The banks asking for advance interest for the loan is improper considering that the total loan hasnt been
released. A person cant be charged interest for nonexisting debt. The alleged discovery by the bank of
overvaluation of the loan collateral is not an issue. The bank officials should have been more responsible
and the bank bears risk in case the collateral turned out to be overvalued. Furthermore, this was not raised
in the pleadings so this issue cant be raised. The bank was in default and Tolentino may choose bet
specific performance or rescission w/ damages in either case. But considering that the bank is now
prohibited fr doing business, specific performance cannot be granted. Rescission is the only remedy left,
but the rescission shld only be for the P63K balance.

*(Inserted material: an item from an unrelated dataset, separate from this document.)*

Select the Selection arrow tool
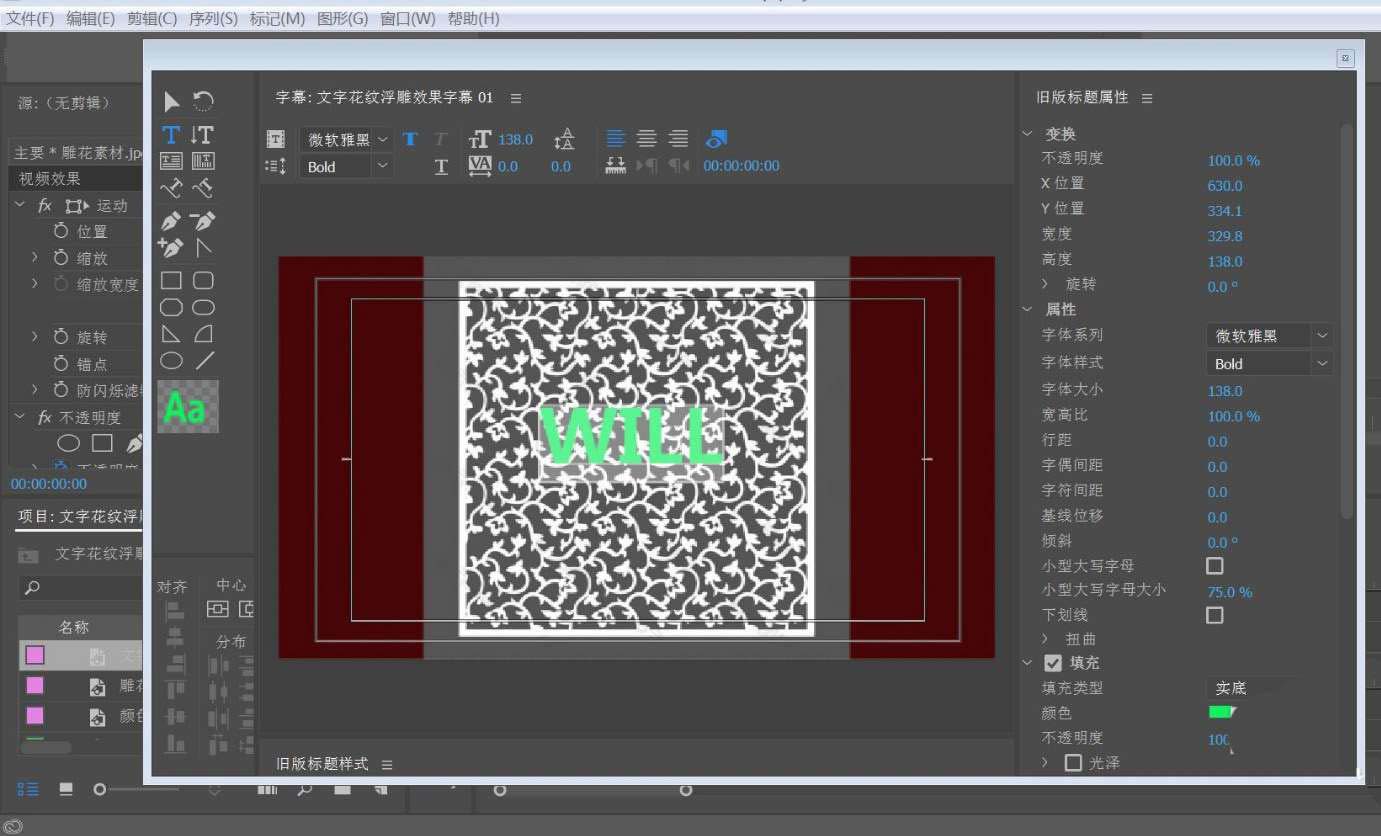1381x836 pixels. click(172, 101)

2) Whether or not the mortgagor is liable to pay the amount covered by the promissory note
The promissory note gave rise to Sulpicio M. Tolentinos reciprocal obligation to pay the P17,000.00 loan
when it falls due. His failure to pay the overdue amortizations under the promissory note made him a
party in default, hence not entitled to rescission (Article 1191 of the Civil Code). If there is a right to
rescind the promissory note, it shall belong to the aggrieved party, that is, Island Savings Bank. If
Tolentino had not signed a promissory note setting the date for payment of P17,000.00 within 3 years, he
would be entitled to ask for rescission of the entire loan because he cannot possibly be in default as there
was no date for him to perform his reciprocal obligation to pay. Since both parties were in default in the
performance of their respective reciprocal obligations, that is, Island Savings Bank failed to comply with
its obligation to furnish the entire loan and Sulpicio M. Tolentino failed to comply with his obligation to
pay his P17,000.00 debt within 3 years as stipulated, they are both liable for damages.
3) Whether or not the real estate mortgage can be foreclosed
Since Island Savings Bank failed to furnish the P63,000.00 balance of the P80,000.00 loan, the real
estate mortgage of Sulpicio M. Tolentino became unenforceable to such extent. P63,000.00 is 78.75% of
P80,000.00, hence the real estate mortgage covering 100 hectares is unenforceable to the extent of 78.75
hectares. The mortgage covering the remainder of 21.25 hectares subsists as a security for the P17,000.00
debt. 21.25 hectares is more than sufficient to secure a P17,000.00 debt.